[Stored items]
-- Opening Marker --
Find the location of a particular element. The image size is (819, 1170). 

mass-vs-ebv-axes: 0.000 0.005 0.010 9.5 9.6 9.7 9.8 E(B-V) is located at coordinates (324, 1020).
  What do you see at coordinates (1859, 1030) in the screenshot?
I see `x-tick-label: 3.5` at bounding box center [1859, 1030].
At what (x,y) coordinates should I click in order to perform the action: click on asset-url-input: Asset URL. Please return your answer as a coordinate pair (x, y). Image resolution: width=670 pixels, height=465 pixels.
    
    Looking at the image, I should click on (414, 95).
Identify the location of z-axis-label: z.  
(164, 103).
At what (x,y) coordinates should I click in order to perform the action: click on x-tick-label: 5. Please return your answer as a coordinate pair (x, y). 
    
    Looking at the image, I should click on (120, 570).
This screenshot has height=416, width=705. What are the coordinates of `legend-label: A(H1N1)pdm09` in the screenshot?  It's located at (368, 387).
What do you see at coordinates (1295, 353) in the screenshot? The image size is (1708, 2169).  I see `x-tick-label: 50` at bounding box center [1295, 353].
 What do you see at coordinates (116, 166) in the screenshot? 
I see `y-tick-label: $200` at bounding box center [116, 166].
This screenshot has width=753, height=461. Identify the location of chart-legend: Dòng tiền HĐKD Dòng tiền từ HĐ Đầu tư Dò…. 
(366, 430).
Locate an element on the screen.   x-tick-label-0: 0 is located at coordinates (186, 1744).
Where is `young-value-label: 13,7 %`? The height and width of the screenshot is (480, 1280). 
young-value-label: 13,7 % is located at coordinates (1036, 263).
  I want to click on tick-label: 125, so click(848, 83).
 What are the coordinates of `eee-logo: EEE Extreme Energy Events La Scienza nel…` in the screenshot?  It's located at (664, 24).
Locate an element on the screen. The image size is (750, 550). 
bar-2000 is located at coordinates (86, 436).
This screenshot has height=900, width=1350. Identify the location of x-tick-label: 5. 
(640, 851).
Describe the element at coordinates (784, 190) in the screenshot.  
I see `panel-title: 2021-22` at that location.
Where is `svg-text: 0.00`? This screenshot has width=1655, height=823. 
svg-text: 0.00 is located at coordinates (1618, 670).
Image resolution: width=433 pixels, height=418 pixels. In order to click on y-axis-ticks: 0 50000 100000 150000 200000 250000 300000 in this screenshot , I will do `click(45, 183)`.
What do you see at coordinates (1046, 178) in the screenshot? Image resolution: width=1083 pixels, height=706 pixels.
-- Closing Marker --
Copy the stored items above word for word, starting at the line that contains "on x-tick-label: 5." and continuing through the line that contains "coordinates (186, 1744).", with both of those lines included.

**The answer:**
At what (x,y) coordinates should I click in order to perform the action: click on x-tick-label: 5. Please return your answer as a coordinate pair (x, y). 
    
    Looking at the image, I should click on (120, 570).
This screenshot has height=416, width=705. What are the coordinates of `legend-label: A(H1N1)pdm09` in the screenshot?  It's located at (368, 387).
What do you see at coordinates (1295, 353) in the screenshot? The image size is (1708, 2169).  I see `x-tick-label: 50` at bounding box center [1295, 353].
 What do you see at coordinates (116, 166) in the screenshot? 
I see `y-tick-label: $200` at bounding box center [116, 166].
This screenshot has width=753, height=461. Identify the location of chart-legend: Dòng tiền HĐKD Dòng tiền từ HĐ Đầu tư Dò…. 
(366, 430).
Locate an element on the screen.   x-tick-label-0: 0 is located at coordinates (186, 1744).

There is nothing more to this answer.